[Aim of the exercise]
Leaving out the pictures, transcribe all of the records faithfully.
━━ Data extracts
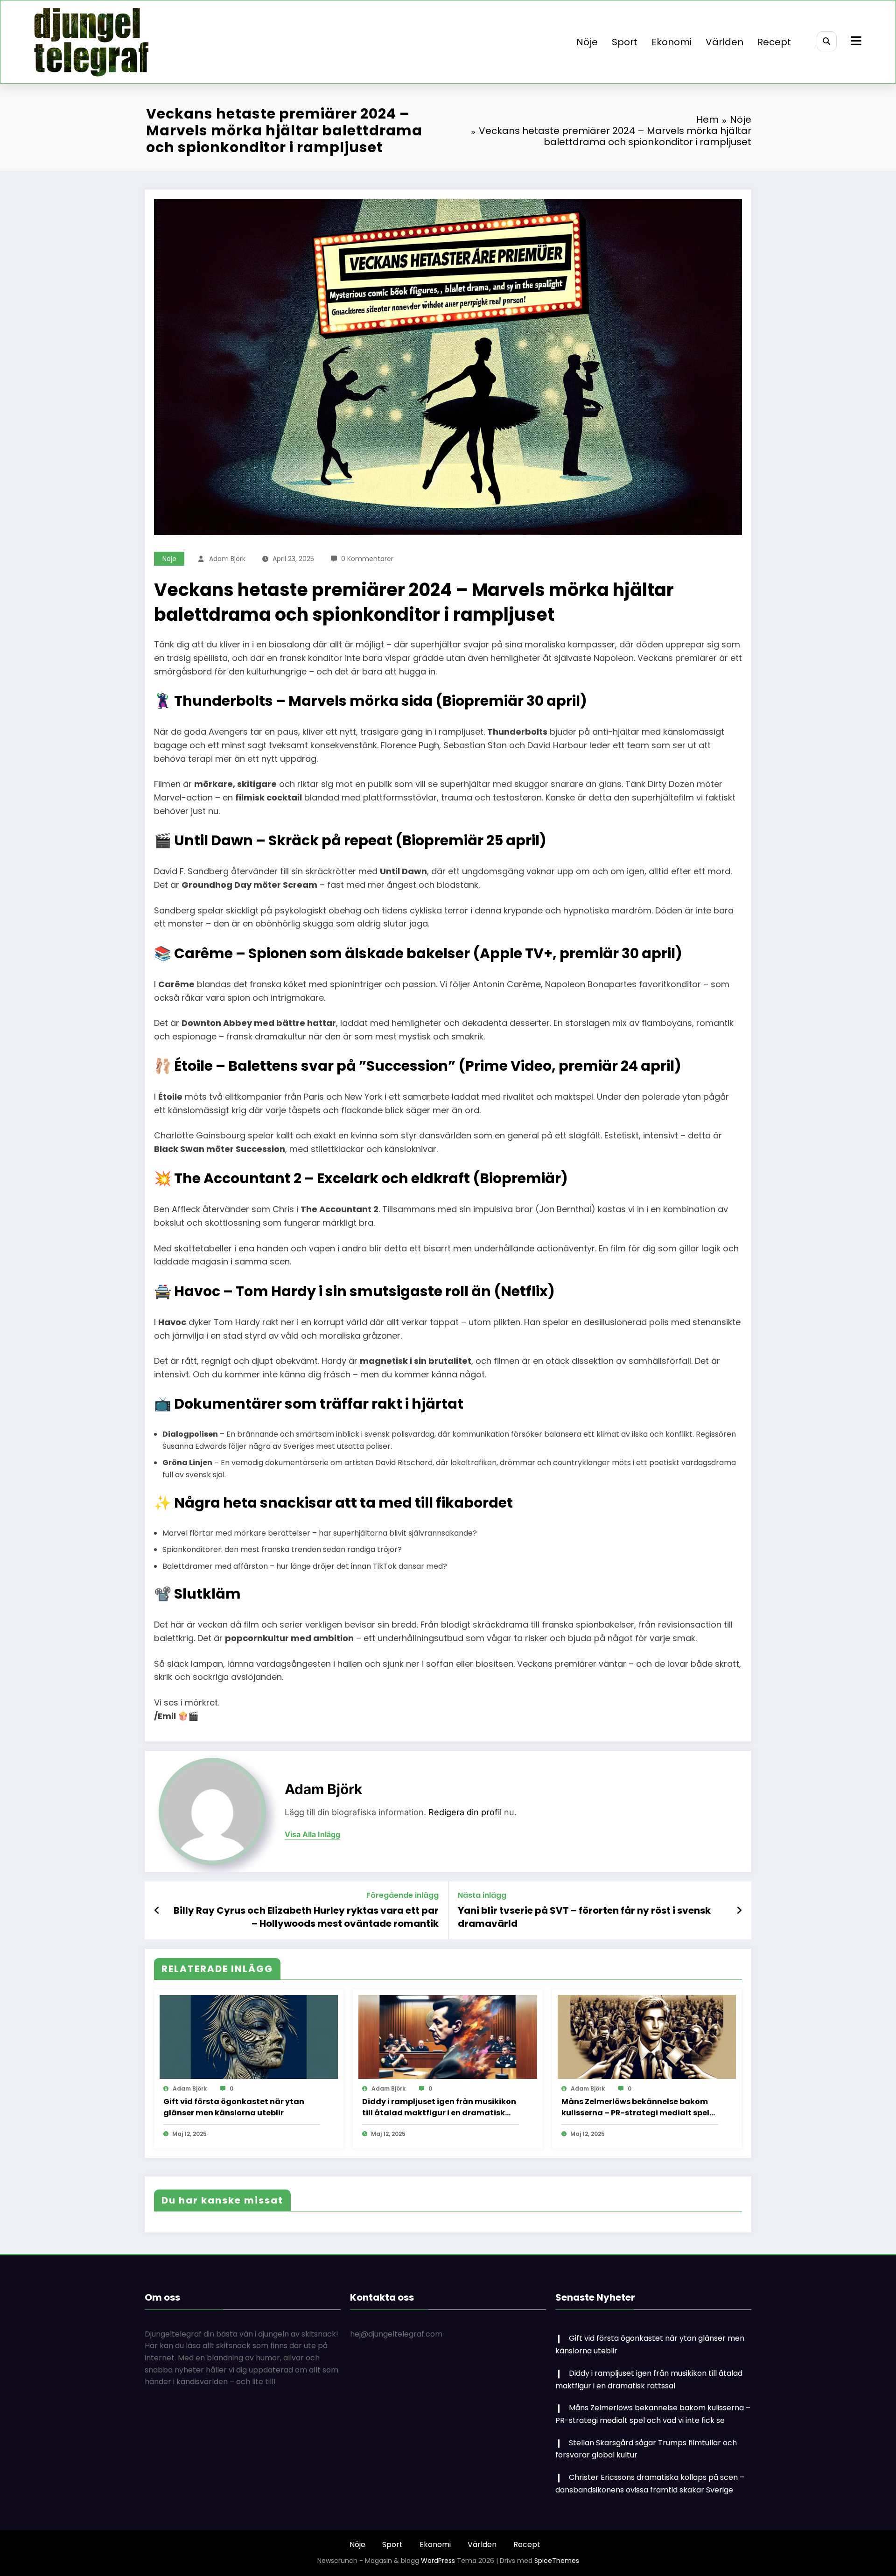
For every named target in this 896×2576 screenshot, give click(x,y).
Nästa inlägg (482, 1895)
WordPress (438, 2560)
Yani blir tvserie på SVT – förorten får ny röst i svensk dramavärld (584, 1917)
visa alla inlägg (312, 1834)
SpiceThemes (556, 2560)
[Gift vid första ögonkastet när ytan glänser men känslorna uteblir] (249, 2036)
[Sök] (827, 41)
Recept (774, 42)
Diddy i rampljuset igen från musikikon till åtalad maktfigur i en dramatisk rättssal (439, 2107)
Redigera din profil (465, 1812)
━━━━
[Result]
For every named target in this 896×2576 screenshot, give click(x,y).
Nästa inlägg (482, 1895)
WordPress (438, 2560)
Yani blir tvserie på SVT – förorten får ny röst i svensk dramavärld (584, 1917)
visa alla inlägg (312, 1834)
SpiceThemes (556, 2560)
[Gift vid första ögonkastet när ytan glänser men känslorna uteblir] (249, 2036)
[Sök] (827, 41)
Recept (774, 42)
Diddy i rampljuset igen från musikikon till åtalad maktfigur i en dramatisk rättssal (439, 2107)
Redigera din profil (465, 1812)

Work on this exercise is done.